◆ Instructions to follow: In the records that follow, show each line where the word "Expand" is present.

--- Data Enclosed Below ---

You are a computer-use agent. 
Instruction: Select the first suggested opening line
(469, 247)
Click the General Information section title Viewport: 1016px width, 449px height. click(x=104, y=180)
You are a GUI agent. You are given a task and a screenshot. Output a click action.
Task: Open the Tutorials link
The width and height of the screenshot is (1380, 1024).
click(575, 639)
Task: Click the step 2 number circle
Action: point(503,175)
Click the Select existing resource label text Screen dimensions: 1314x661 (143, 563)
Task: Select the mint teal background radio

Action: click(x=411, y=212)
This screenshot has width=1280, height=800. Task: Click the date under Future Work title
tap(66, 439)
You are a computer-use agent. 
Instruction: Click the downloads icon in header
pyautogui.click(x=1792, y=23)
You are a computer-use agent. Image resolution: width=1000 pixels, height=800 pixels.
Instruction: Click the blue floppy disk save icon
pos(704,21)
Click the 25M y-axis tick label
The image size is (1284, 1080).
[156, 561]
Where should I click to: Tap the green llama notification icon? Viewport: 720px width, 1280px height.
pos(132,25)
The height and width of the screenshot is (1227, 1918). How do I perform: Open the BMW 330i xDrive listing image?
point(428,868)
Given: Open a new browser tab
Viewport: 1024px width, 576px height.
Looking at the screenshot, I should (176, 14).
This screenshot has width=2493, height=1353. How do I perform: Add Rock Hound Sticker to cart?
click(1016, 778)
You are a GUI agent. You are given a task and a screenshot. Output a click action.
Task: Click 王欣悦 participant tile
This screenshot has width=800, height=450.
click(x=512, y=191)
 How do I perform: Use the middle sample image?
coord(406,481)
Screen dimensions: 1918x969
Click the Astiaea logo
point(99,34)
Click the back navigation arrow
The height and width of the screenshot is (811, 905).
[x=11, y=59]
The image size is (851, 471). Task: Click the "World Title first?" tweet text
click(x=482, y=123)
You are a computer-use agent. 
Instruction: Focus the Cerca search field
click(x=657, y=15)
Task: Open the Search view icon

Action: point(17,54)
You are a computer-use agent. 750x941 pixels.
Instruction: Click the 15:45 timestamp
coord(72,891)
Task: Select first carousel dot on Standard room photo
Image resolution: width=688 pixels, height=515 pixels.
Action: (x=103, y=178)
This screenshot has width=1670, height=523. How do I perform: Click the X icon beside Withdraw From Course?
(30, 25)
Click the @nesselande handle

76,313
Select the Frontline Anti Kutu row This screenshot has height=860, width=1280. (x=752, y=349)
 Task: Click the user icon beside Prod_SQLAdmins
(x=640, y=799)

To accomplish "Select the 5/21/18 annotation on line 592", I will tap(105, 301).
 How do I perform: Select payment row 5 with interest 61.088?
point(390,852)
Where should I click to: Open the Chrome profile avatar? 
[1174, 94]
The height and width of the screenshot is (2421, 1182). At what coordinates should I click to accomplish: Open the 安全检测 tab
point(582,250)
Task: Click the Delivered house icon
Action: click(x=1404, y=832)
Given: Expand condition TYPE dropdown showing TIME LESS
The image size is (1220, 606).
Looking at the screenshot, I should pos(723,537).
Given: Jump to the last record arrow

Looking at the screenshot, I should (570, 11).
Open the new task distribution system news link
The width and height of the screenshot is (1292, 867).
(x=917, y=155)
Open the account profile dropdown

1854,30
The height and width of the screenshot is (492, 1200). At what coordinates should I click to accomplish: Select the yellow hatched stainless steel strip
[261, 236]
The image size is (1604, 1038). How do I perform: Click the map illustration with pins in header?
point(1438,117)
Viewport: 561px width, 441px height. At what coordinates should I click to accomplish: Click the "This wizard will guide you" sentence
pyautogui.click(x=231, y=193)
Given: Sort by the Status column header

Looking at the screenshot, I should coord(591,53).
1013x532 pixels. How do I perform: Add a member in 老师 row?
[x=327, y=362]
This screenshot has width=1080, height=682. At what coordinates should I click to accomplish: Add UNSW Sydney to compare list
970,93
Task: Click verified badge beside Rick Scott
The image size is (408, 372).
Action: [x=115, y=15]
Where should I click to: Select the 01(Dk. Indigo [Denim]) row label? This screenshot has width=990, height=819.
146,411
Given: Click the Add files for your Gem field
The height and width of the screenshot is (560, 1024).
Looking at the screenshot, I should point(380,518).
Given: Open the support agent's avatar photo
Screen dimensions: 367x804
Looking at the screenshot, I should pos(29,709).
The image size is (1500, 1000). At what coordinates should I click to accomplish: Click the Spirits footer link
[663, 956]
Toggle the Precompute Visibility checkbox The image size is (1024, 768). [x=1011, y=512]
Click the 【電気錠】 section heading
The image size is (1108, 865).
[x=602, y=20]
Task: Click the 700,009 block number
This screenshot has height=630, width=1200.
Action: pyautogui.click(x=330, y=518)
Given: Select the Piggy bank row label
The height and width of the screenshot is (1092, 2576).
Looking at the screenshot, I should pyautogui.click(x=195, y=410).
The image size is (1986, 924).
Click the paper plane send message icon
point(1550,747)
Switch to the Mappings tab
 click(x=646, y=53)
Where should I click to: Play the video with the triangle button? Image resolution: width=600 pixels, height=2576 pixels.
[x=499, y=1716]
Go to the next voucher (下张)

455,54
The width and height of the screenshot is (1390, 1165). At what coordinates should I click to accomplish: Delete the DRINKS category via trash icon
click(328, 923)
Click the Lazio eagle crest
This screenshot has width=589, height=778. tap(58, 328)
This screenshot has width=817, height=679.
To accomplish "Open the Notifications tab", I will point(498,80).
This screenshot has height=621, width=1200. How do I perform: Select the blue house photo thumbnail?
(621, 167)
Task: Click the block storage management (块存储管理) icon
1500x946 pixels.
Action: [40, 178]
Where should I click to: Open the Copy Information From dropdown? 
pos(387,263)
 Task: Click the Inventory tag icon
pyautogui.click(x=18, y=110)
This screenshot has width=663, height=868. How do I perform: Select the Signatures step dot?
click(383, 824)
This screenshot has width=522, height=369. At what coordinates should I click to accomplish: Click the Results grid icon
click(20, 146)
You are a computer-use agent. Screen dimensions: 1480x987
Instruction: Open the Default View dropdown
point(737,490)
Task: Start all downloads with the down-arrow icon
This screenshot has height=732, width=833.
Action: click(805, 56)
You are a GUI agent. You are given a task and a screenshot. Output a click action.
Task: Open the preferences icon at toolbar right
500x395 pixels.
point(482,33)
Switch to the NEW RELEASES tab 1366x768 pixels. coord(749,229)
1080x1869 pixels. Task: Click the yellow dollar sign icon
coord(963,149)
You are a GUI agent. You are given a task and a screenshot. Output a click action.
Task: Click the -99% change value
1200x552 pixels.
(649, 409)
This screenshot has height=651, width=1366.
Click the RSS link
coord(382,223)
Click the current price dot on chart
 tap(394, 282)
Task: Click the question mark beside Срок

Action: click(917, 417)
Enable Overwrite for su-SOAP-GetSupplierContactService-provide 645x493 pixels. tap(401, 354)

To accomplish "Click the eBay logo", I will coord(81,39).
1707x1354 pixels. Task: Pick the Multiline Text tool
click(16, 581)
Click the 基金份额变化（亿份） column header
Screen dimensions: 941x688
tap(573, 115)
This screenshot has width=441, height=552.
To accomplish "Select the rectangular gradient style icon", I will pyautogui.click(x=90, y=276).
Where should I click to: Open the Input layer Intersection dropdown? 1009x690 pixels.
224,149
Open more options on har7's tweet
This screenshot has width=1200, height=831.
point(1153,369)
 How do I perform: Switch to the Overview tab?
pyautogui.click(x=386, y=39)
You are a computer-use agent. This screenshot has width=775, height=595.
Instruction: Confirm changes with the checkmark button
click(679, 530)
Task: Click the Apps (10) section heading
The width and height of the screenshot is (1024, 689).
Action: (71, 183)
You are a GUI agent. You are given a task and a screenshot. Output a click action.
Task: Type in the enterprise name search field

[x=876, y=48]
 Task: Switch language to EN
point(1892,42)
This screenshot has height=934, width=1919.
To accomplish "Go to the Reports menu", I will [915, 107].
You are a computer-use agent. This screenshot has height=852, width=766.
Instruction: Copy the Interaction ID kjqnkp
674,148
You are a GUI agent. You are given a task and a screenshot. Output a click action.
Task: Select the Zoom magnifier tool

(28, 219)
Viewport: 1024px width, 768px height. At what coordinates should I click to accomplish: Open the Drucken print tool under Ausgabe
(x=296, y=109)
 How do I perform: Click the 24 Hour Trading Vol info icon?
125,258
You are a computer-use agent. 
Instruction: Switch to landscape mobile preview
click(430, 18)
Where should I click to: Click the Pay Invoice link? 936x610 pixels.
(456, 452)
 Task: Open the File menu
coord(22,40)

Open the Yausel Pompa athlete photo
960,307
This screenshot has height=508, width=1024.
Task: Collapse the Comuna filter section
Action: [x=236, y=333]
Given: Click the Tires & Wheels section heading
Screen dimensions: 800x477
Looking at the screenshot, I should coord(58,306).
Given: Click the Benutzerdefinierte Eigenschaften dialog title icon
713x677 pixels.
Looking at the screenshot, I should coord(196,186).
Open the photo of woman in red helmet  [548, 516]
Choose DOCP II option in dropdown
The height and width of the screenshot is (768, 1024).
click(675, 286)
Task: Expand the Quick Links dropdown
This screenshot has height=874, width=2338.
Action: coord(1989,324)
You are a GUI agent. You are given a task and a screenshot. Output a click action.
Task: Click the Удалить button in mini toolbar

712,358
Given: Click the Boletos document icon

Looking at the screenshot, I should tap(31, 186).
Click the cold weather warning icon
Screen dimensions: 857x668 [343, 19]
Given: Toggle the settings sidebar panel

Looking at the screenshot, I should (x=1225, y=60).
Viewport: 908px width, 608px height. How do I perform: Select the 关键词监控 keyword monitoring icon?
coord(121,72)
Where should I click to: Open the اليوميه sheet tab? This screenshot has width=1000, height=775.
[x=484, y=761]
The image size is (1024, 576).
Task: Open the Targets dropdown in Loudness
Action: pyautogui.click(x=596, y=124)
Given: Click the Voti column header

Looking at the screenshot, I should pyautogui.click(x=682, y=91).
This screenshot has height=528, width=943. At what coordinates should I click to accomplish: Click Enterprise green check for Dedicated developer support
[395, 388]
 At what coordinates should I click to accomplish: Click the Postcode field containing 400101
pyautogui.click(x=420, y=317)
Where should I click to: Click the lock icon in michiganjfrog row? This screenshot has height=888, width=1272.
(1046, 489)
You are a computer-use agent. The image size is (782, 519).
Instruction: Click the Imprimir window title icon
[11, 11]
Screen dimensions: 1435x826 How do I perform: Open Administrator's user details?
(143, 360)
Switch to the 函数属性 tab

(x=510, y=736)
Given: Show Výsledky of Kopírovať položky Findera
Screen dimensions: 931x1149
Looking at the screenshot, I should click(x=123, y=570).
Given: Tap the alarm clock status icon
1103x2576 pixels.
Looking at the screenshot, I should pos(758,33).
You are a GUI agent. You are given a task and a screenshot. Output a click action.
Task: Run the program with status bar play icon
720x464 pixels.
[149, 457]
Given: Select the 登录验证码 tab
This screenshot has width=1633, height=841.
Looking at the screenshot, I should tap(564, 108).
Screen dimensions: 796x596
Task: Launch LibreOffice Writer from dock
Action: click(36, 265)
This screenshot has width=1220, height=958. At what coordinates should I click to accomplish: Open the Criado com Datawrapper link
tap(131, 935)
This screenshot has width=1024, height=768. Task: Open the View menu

--- End of Enclosed Data ---

◆ Task result:
Given: Expand condition TYPE dropdown showing TIME LESS
Task: Expand the Quick Links dropdown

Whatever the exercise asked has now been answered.